SOURCE EXTRACT:

-=-=-=-=-

This GOP act of cop suckage is even better than a throw-away stiletto  – which dirty cops used to keep on hand to leave adjacent to the bloodied corpse of their victim, so as to justify his aeration.

That was at least illegal.

Now, they won’t have to bother.

 

What these Republican brownshirts – and that term isn’t too strong; if anything, it is too soft – propose to do is legalize objectively criminal conduct, the conduct to be justified by eructing that the victim was a “law breaker” and so – presumably – deserved to have more than the legally prescribed justice meted out to him and – critically – before he has been duly convicted of anything at all.

Under the proposed Black and Blue lawlessness, law enforcement is to be given discretion to administer street justice, according to its lights – and the victim of this is to be rendered legally helpless. No damages are to be awarded for any violations of law that occurred during “any action brought against a judicial officer for an act or omission taken in the judicial capacity of that officer.”

-=-=-=-=-

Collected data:
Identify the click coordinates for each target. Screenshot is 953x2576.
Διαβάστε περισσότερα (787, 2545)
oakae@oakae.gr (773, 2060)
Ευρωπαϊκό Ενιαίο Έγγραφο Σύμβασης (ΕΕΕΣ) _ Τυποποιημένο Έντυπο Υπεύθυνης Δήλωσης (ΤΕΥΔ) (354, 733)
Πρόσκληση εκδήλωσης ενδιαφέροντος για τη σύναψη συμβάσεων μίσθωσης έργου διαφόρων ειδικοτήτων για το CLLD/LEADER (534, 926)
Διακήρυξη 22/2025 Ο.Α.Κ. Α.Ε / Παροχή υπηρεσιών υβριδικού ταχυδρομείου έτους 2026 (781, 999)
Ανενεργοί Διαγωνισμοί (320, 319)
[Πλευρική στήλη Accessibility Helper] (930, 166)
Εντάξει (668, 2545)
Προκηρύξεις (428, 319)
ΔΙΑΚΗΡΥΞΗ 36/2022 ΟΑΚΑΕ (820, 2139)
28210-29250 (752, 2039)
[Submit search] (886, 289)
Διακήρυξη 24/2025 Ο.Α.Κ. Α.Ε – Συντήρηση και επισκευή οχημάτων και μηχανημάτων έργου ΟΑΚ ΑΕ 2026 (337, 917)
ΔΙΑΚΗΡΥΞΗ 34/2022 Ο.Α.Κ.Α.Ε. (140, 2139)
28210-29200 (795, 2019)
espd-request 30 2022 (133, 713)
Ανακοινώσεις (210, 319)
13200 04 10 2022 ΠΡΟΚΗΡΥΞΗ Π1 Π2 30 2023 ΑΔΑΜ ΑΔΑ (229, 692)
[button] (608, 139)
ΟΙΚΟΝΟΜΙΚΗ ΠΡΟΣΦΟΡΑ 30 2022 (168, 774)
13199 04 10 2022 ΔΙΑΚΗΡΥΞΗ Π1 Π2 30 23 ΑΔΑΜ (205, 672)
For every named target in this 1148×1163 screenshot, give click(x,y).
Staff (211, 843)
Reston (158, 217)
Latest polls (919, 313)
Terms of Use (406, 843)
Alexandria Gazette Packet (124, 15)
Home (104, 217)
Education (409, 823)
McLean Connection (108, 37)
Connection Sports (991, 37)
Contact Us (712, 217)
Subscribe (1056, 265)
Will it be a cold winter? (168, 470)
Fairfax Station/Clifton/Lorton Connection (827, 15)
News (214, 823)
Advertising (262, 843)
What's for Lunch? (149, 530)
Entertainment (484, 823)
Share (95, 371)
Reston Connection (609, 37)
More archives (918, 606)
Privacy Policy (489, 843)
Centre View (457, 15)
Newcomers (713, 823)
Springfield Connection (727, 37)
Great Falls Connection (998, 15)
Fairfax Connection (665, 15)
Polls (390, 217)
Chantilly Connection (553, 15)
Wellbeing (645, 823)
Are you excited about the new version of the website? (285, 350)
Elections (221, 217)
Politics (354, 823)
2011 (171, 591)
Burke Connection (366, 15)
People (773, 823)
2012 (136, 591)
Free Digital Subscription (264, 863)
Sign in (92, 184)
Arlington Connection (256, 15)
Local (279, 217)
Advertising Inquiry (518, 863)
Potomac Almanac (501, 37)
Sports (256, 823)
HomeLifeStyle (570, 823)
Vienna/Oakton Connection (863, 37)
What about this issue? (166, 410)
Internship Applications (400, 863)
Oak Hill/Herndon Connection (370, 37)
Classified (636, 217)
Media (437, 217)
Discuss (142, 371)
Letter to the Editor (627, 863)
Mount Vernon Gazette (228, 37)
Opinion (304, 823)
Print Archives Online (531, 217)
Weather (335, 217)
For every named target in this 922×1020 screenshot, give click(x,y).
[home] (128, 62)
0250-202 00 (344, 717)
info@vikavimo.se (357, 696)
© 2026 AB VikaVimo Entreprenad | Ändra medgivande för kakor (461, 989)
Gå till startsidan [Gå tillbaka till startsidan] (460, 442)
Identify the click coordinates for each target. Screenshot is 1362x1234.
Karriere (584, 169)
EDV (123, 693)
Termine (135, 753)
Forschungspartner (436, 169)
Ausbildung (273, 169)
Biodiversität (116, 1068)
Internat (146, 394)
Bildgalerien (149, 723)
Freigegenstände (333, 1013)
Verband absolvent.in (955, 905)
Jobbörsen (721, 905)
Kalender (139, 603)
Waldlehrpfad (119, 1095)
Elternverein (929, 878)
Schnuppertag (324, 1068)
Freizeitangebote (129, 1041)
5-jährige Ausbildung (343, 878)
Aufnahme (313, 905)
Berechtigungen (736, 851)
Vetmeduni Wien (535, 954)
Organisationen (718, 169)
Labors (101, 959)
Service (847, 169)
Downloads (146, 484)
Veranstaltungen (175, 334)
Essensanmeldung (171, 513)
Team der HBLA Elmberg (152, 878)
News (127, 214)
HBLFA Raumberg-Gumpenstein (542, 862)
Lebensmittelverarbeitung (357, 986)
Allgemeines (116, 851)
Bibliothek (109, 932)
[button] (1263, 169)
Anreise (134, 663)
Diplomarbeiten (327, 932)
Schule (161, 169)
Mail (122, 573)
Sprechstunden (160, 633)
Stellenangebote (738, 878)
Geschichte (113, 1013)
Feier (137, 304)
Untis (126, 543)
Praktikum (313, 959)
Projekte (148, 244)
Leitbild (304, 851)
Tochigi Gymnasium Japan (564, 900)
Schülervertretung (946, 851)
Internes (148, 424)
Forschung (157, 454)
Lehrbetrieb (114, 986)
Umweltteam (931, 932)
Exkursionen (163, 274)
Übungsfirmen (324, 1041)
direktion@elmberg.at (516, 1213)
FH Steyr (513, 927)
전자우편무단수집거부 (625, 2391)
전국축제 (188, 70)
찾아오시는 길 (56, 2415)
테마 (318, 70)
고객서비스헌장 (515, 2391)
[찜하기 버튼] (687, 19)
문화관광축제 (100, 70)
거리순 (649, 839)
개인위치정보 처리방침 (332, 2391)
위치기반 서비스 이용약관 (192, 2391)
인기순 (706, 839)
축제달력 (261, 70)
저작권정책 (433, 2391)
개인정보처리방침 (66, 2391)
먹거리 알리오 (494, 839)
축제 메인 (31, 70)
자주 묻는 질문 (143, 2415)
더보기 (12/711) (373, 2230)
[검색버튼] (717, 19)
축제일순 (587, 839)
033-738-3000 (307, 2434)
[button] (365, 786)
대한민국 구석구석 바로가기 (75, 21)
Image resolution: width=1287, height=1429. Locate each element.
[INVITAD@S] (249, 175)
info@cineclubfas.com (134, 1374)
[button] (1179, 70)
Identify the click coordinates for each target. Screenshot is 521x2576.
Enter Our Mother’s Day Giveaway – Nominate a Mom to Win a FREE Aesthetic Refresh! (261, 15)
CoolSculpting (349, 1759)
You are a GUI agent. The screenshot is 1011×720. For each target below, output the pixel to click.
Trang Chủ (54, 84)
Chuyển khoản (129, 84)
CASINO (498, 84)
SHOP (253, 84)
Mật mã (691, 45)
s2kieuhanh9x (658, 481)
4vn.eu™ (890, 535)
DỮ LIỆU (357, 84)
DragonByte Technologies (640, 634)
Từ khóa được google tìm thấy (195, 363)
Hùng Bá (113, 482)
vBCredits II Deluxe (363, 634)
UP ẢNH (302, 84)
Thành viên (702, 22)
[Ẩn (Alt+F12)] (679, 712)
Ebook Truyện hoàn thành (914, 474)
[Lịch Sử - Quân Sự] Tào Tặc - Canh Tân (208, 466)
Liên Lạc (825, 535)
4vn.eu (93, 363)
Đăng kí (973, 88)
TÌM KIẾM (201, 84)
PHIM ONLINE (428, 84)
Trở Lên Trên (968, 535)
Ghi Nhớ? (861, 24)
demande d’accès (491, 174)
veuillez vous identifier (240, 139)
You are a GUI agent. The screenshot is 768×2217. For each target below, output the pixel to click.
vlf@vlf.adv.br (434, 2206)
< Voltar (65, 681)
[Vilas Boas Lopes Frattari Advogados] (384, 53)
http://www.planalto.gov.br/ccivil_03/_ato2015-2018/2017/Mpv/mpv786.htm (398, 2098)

-=-=-=-=-

TASK DESCRIPTION: Condense the paragraph of the commentary that begins "Under the proposed Black and Blue lawlessness" into a shorter version that keeps its main facts. The collected data has no connection to the commentary.

TASK RESULT: The proposed Black and Blue measure would let law enforcement administer street justice at its own discretion and would leave the victim legally helpless. No damages could be awarded for violations of law occurring during "any action brought against a judicial officer for an act or omission taken in the judicial capacity of that officer."